**READING PASSAGE**
-*-*-

Could vitamins do more harm than good? Experts advise that if you eat well, vitamins are unnecessary, and therefore a waste of money. Now, a new study holds that death rates are higher for older women who take a daily vitamin supplement than for those who don’t bother with vitamins.
The study, published in the Archives of Internal Medicine, shows an increased risk of death in older women who dutifully take a multivitamin, vitamin B6, folic acid, iron, magnesium, zinc, or copper supplement each day. Many older women take these substances in the hopes of preventing chronic disease, but over the years, women who took these vitamins and supplements were actually more likely to die of cardiovascular disease, cancer, and other causes. (Calcium supplements, by contrast, were seen to reduce the risk of death.)
(MORE: Vitamins and Supplements Linked to Higher Risk of Death in Older Women)
One of the authors of the study told USA Today:
“I think the main message is researchers are finding very little benefit from these substances,” says lead author Jaakko Murso, a nutritional epidemiologist at the University of Minnesota in Minneapolis. “Other studies have not shown the mortality risk our study shows, but those studies have not seen any positive effect either.”

-*-*-

**INFORMATION SUPPLIED**

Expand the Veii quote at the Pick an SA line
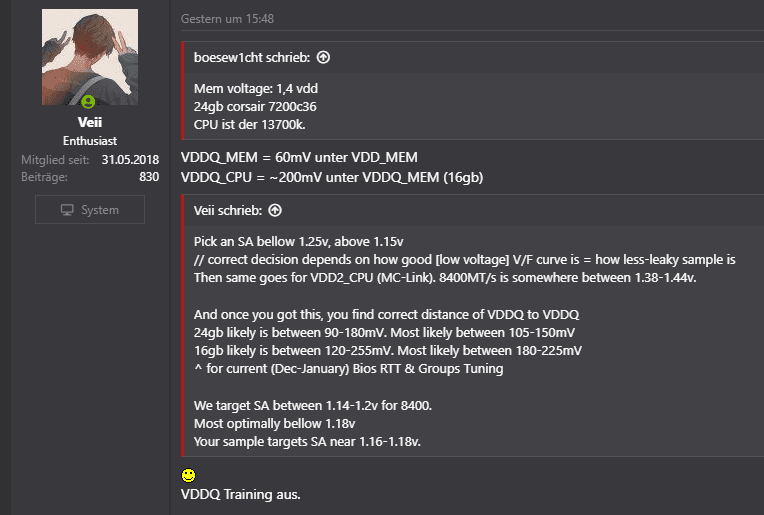Viewport: 764px width, 515px height. pyautogui.click(x=298, y=241)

-*-*-

**INSTRUCTIONS**
- A) In the article on vitamin supplements and older women, why do experts consider vitamins a waste of money for people who eat well? Answer in one to three sentences.
- B) According to the article on vitamin supplements and older women, which kind of supplement was seen to reduce the risk of death?

**ANSWERS FOR EACH ITEM**
- A) Experts advise that vitamins are unnecessary for people who eat well. Because such people don't need them, paying for them is a waste of money.

- B) Calcium supplements.